Charmaine was raised and lives in the Opaskwayak Cree Nation community of Big Eddy.
She remembers the first time she used a computer as a young girl in elementary school.
“I was in awe. We were playing a game,” Charmaine said. “The computers back then had floppy disks. The advancement to now is unbelievable.”
In Charmaine’s community, urban centre modern conveniences, like the internet, can be intermittent. Despite the uncertainty of a constant connection, Charmaine embraced what technology she could get her hands on.
“You can search anything. If you want to learn it, you can search it,” she said. “If you want to educate yourself, you can with the computer.”
Social media platforms like Facebook are another survival tool in the north. Online community groups that trade and sell are some of the most followed. An order from Amazon may take weeks to deliver. Your neighbour might be selling just what you need.
Charmaine’s technology curiosity led her to UCN’s Information Technology Readiness North Project. The project sets out to lessen the digital and economic divide for Indigenous women in the North.
“It’s nice to have hands-on. I get to learn more about what we are using, like the insides of a computer.”
Less than three percent of women at Manitoba post-secondary institutions study computer or information science. That number drops even lower for women employed in IT. Indigenous women in the field are rare.
“UCN recognized the lack of opportunities for local women to access IT training.
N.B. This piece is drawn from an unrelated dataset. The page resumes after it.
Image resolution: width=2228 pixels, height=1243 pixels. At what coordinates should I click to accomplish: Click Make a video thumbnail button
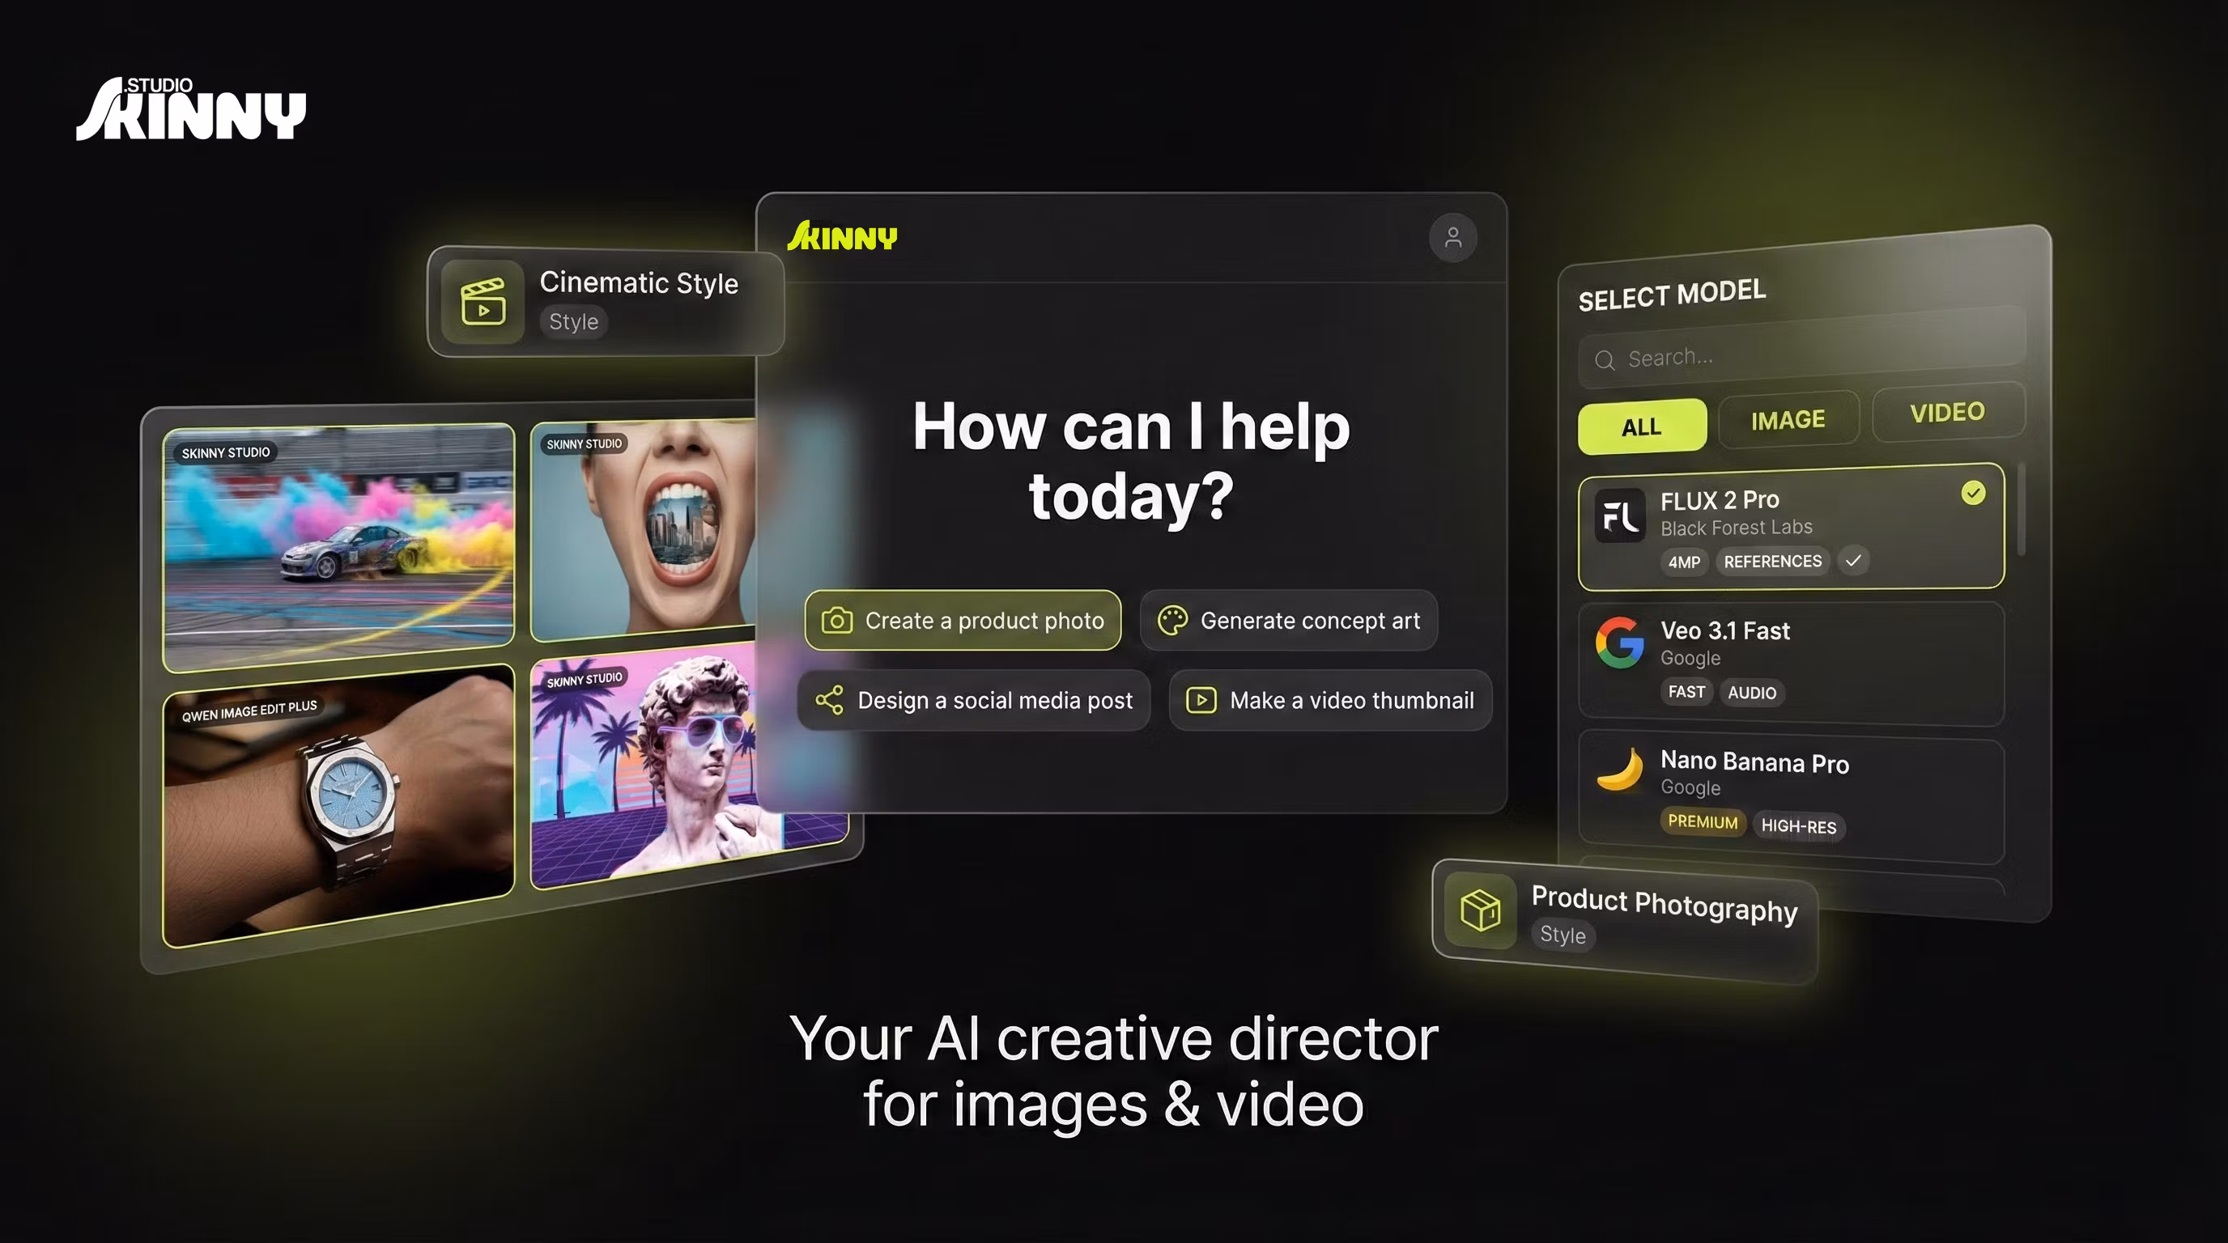pos(1330,700)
The course began as a women-only pilot project with the intent of opening training to all students in the future,” said Tara Manych, Innovation Consultant.
The goal is to offer training in an industry that promises economic opportunities, advancement, and financial security.
“Computers interested me for a while. I saw the Facebook ad, took a chance, and here I am today,” Charmaine explained. “The project interested me because it was focused on Indigenous women. It’s a different atmosphere because we look at things from a woman’s perspective.”
Charmaine says her path in technology at UCN serves as a beginning for others.
“In the future, I’d like to be educating other people about this information,” she said. “I’m learning something. Why not give it back?”